Zhou Yu (Gong Li, "Farewell My Concubine"), a ceramic artist, travels by train
twice a week to see her lover Chen Ching (Tony Leung Ka Fai) in rural
Chongyang. Chen, a shy, handsome poet, inspired by her great beauty, wrote
poems for her and, in the process, won her heart with his imagery and
sensitivity. While he welcomes the development and her repeated visits, the
fool either doesn't have an equal devotion or is just too self-involved to
commit his life to her. While she wants to take that step, his reticence
doesn't cool her ardor and she continues her biweekly journeys.
On one of her trips, a handsome young veterinarian who fully recognizes her
extraordinary looks comes on to her with all he's got. At first Dr. Chang,
aka Zhang Qiang, (Honglei Sun) is little more than an annoyance and an ardent
suitor but as relationships define themselves, and as he proves his sincerity
and dependability, Zhou Yu's initial evaluation of him becomes modified and
she regards the worldly bon vivant as a trusted friend.
Zhou Yu sets out one day to find a lake Chen alluded to in one of his poems
-- one in which he compared her to its placid loveliness. We recognize that
her desire to see it is to fulfill something missing in her relationship with
the poet, something uncommunicated, not trusted. When Zhang learns of her
obscure destination, he tags along, somewhat sacrificially in view of the
limited role she's assigned to him in her life and despite his understandable
envy of the primary object of her desire.

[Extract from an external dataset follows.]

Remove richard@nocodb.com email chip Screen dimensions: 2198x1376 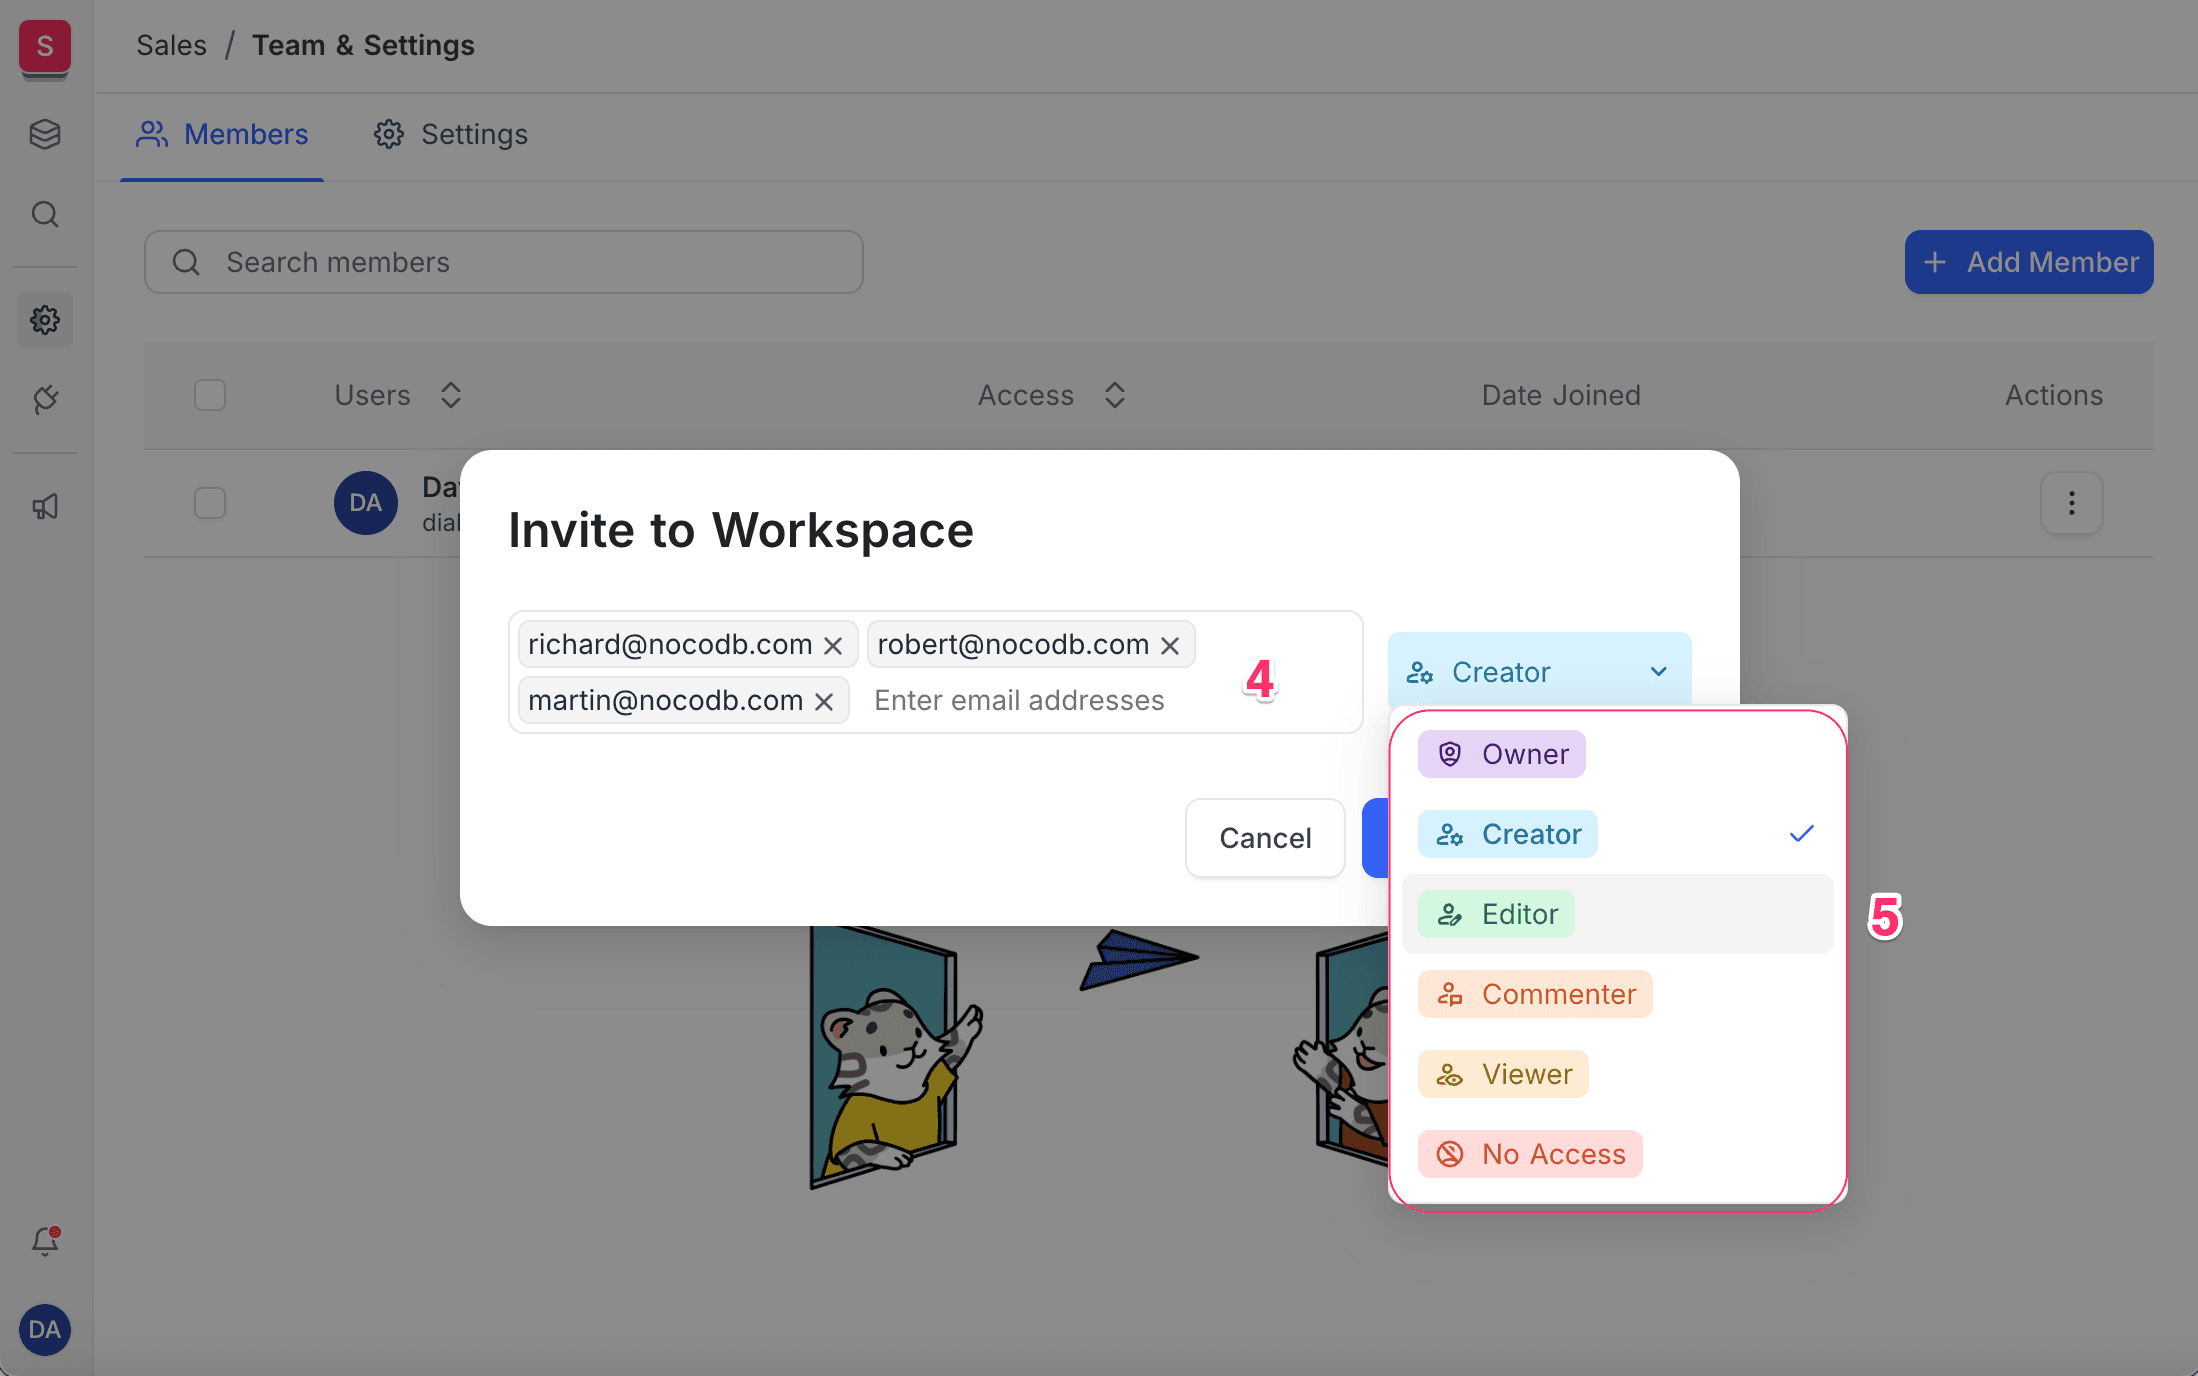[x=833, y=646]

The train becomes the symbol of an endless journey on which passions are
burned like so much fuel for the boiler. Zhou's emotions seem to alter, but
then bend back under the weight of their original unrequitable state of
devotion. She goes back and forth with slavish dignity, unable to escape the
obsession that holds her within its stubborn grasp.
This is not life but a stylish tone poem of endless journeying to an
unattainable goal, a station for which there's no ticket.
If the exquisite Gong Li had had me in her eye, she would have had no rail
ties to cross or tears to shed but, then, we wouldn't have had director Sun
Zhou's study in unexplainable behavior in which to illuminate the screen.